Trato de olvidar el periodismo. El oficio del periodismo, se entiende. Porque la lectura de los diarios, el visionado de algunos informativos de televisión o la escucha de la radio, se han revelado como viejos hábitos pegados a la piel que, pienso, no podré despegarme tan fácilmente, y por ahora me enredan la atención. Ayer, por ejemplo, me sorprendió el telediario de la noche de TVE, la otrora televisión pública española, que al filo de las diez, conectó en directo con la «primera línea de fuego» en la calle Ferraz de Madrid, tomada por los de izquierda o derecha extrema, voluntarios o asalariados, pero en cualquier caso bien coordinados, y mantuvo la emisión durante media hora para dejar el balón al pie de los opinadores del 24 horas.
Han sido muchos los años de trabajo muy cerca de las decisiones de los directores de informativos de TVE y por eso, y sobre todo, me cabrea la información. La «falta de», claro está y esa reconversión industrial de la información en propaganda, un puro teatro guionificado para engañar y manipular al ciudadano que ayer noche y con la prolongación del TD batió todos los récords de la desvergüenza.
Está claro que en los despachos de decisión del Pirulí sabían que, al filo de las diez, unos encapuchados arrasarían con la valla impuesta en la calle Ferraz por la UIP de la Policía Nacional de España y así, el concepto de violencia quedaría retratado en todo su esplendor. Unas imágenes y un «contenido» que necesita, como el aire para respirar, el gobierno en funciones para su golpe de estado y perpetuidad en el poder, caiga quien caiga y por mucho que le duela a España y a cada uno de nosotros. Y así se hizo.
¡Pero qué cantidad de lameculos se encuentra uno por minuto de emisión!

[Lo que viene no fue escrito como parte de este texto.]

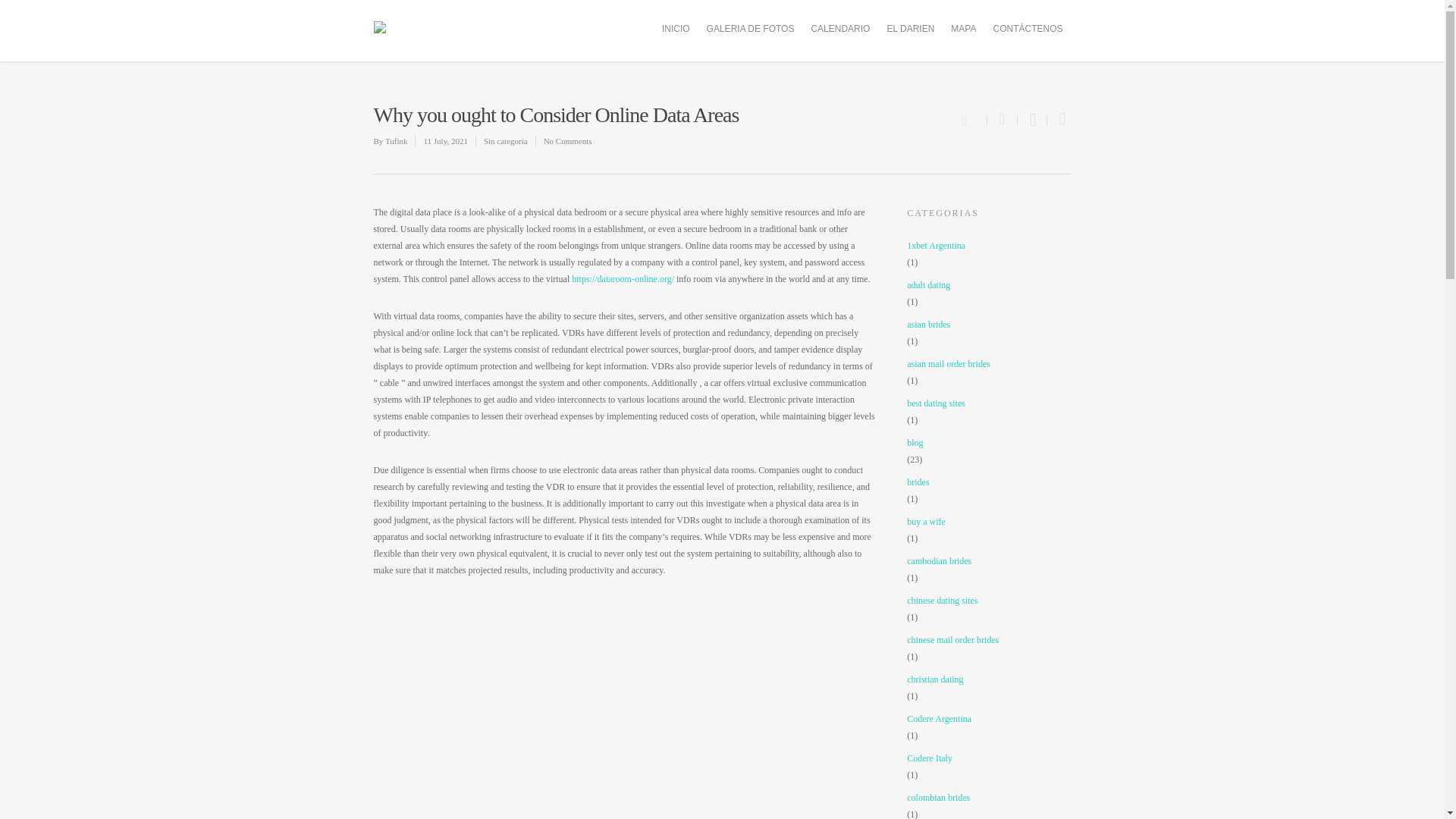
GALERIA DE FOTOS (750, 28)
INICIO (675, 28)
cambodian brides (988, 560)
Pin this (1058, 120)
asian brides (988, 324)
Codere Italy (988, 758)
EL DARIEN (910, 28)
Tufink (396, 140)
Posts by Tufink (396, 140)
Codere Argentina (988, 718)
Love this (972, 118)
1xbet Argentina (988, 245)
CALENDARIO (840, 28)
blog (988, 442)
MAPA (963, 28)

Cuánta falta de oficio en los periodistas que solo publican, emiten y distribuyen, con su gran amplificación, propaganda y publicidad y cuánta profesionalidad, sincronización y efectividad en aquellos que manejan los hilos del relato. Y luego los catedráticos hablan de «crisis del periodismo». Sólo basura que creo va a ser difícil de reciclar.